**** Passage given

Pied petrol-pipers of Hamelin strike

Fuel theft has risen in Germany as the country experiences its highest ever petrol and diesel prices, several police forces reported Friday. One large fuel booty was spirited away in the fairytale town of Hamelin.

Pied petrol-pipers of Hamelin strike
Photo: DPA

According to a number of regional police authorities, more and more thieves are sneaking into car parks at night and siphoning off fuel.

A gang reportedly broke into the tanks of four trucks in the small town of Hamelin on the night of March 31, and stole 1,450 litres of diesel, worth €2,200. The Pied Petrol Pipers of Hamelin took advantage of the dark car park near a remote freight train station on a Saturday night, when all the workers had long gone home.

********
**** Stored data

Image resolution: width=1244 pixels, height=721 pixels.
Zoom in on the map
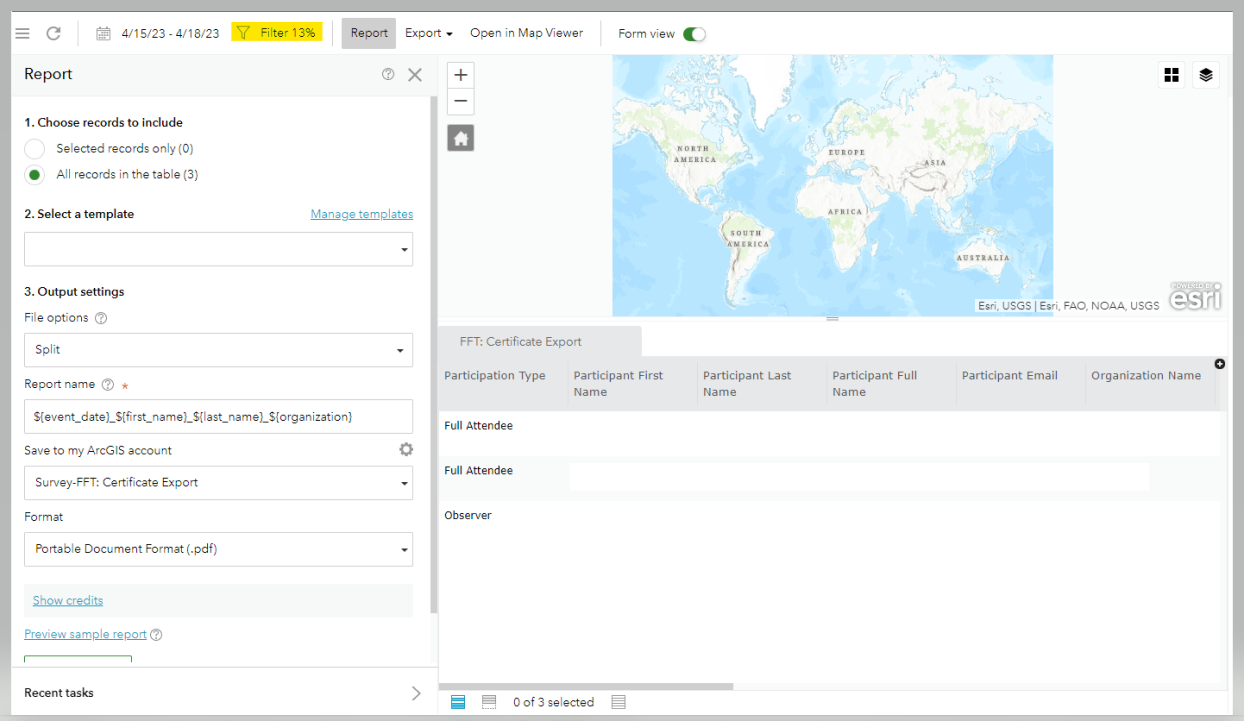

********

■ Task list:
1. How many liters of diesel did the gang take from the trucks in Hamelin, according to the fuel theft article?
2. Reproduce word for word the part of the fuel theft article that opens with the words containing "A gang reportedly" and closes with "long gone home.".

■ List of solutions:
1. 1,450 liters of diesel.

2.
A gang reportedly broke into the tanks of four trucks in the small town of Hamelin on the night of March 31, and stole 1,450 litres of diesel, worth €2,200. The Pied Petrol Pipers of Hamelin took advantage of the dark car park near a remote freight train station on a Saturday night, when all the workers had long gone home.